[Textabschnitt]
Viele Menschen glauben, man könne eine Ehe in Deutschland innerhalb einer bestimmten Frist annullieren. Stimmt das?
Wer heiratet, sollte sich das vorher gut überlegen. Denn anders als viele denken, ist es in Deutschland nicht möglich, eine Ehe zu annullieren. In der Regel bleibt nur die Scheidung oder die Aufhebung der Ehe.
Wir erklären, was der Unterschied zur Annullierung ist, welche Voraussetzungen nötig sind, um eine Ehe aufzuheben, welche Fristen es dabei zu beachten gilt und welche Besonderheit in der Kirche gilt.
Damit Sie Ihre Ehe aufheben können, müssen wichtige Gründe vorliegen. Dazu zählt nach § 1314 Bürgerliches Gesetzbuch (BGB) zum Beispiel arglistige Täuschung wie im Fall eines Heiratsschwindlers, bei dem nach der Eheschließung klar wird, dass er nur aus finanziellen Gründen geheiratet hat.
Auch Scheinehen, die das Aufenthaltsrecht in Deutschland erhalten sollen, und Zwangsehen, bei denen einer der Partner zur Hochzeit gezwungen wurde, können aufgehoben werden.
Experten oder Gutachter müssen diese Gründe prüfen und als glaubwürdig einstufen. Häufig müssen auch Zeugen aussagen, die die Ernsthaftigkeit des Wunschs nach Eheaufhebung bestätigen.
Tatsächlich war die Annullierung der Ehe in Deutschland bis zum 30. Juni 1998 möglich. Bis dahin konnten Verheiratete auf Ehenichtigkeit klagen. Nach ihrer Abschaffung trat die Aufhebung der Ehe an ihre Stelle.
Auch wenn sich der Irrtum hartnäckig hält: Heute können Sie eine Ehe also nicht mehr annullieren oder beim Standesamt widerrufen – auch nicht innerhalb einer bestimmten Frist.
Eine Eheannullierung bedeutete früher, dass die Ehe rechtlich niemals bestanden hat. Das heißt, sie wurde rückwirkend als von Anfang an unwirksam angesehen. Bei einer Scheidung oder Aufhebung der Ehe gilt die Ehe hingegen erst ab dem Tag der gerichtlichen Entscheidung als aufgelöst. Beides wirkt sich also nur auf die Zukunft aus.
Anders als die frühere Annullierung haben Scheidung und Eheaufhebung rechtliche Folgen. Diese betreffen unter anderem Fragen zu Unterhalt, Zugewinn, Versorgungsausgleich, aber auch Krankenversicherung, Erbrecht und Witwenrente. Lesen Sie hier, wann Sie Anspruch auf Witwenrente haben.
Um sich scheiden zu lassen, müssen Sie zudem erst ein Trennungsjahr überstanden haben. Nur wenn eine unzumutbare Härte vorliegt, können Sie eine Ehe auch ohne Trennungsjahr scheiden lassen (Härtefallscheidung nach § 1565 Abs. 2 BGB).

[Aufgabenstellung] Schreiben Sie den Text über die Aufhebung einer Ehe im Anschluss an seinen letzten Satz weiter.

[Datenauszug]
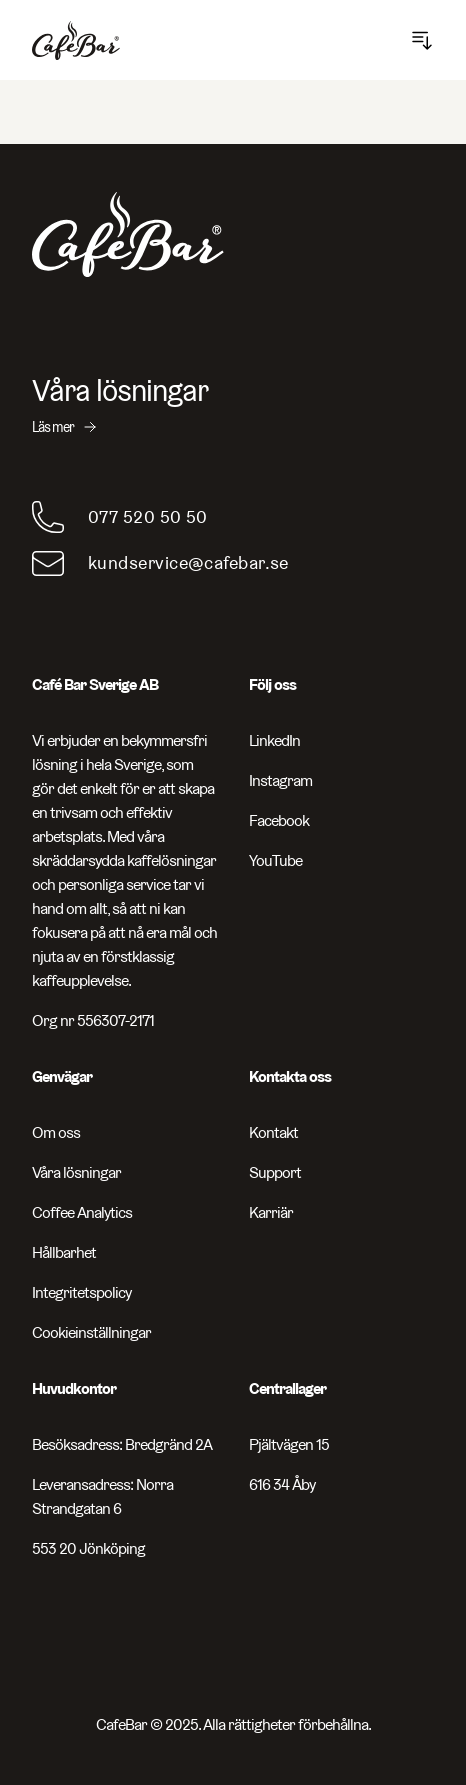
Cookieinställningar (91, 1332)
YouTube (275, 860)
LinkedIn (274, 740)
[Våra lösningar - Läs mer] (233, 405)
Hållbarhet (64, 1252)
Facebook (279, 820)
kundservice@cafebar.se (188, 562)
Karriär (271, 1212)
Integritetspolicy (81, 1292)
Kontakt (273, 1132)
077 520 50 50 (148, 516)
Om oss (56, 1132)
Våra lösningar (76, 1172)
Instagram (280, 780)
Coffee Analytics (82, 1212)
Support (275, 1172)
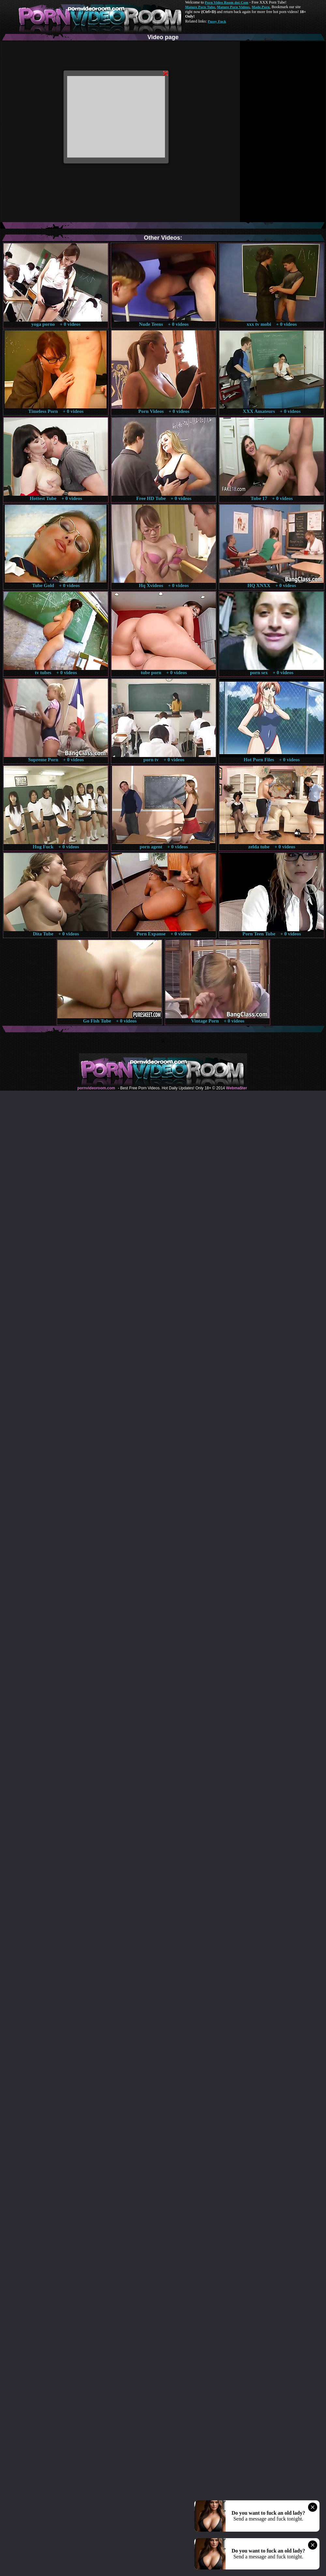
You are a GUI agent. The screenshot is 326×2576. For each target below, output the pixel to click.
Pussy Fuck (217, 21)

[Endergebnis]
Die Kosten für eine Eheaufhebung sind genauso hoch wie für eine Scheidung. Generell setzen sich diese aus den Gerichts- und den Anwaltskosten zusammen. Diese wiederum richten sich nach dem sogenannten Verfahrenswert, der immer individuell beziffert werden muss.
Der Verfahrenswert wird maßgeblich am Nettoeinkommen der Eheleute im Quartal bemessen, also am Einkommen von drei Monaten. Lesen Sie hier mehr dazu, was eine Scheidung kostet und wer zahlen muss.
Ja, das ist möglich. Mitglieder einer Kirchengemeinschaft können ihre Ehe von einem Kirchengericht annullieren lassen. Rein rechtlich nutzt Ihnen dieses Ehenichtigkeitsverfahren aber wenig. Es wird vor allem von Katholiken angestrengt, die nach einer Scheidung erneut heiraten möchten.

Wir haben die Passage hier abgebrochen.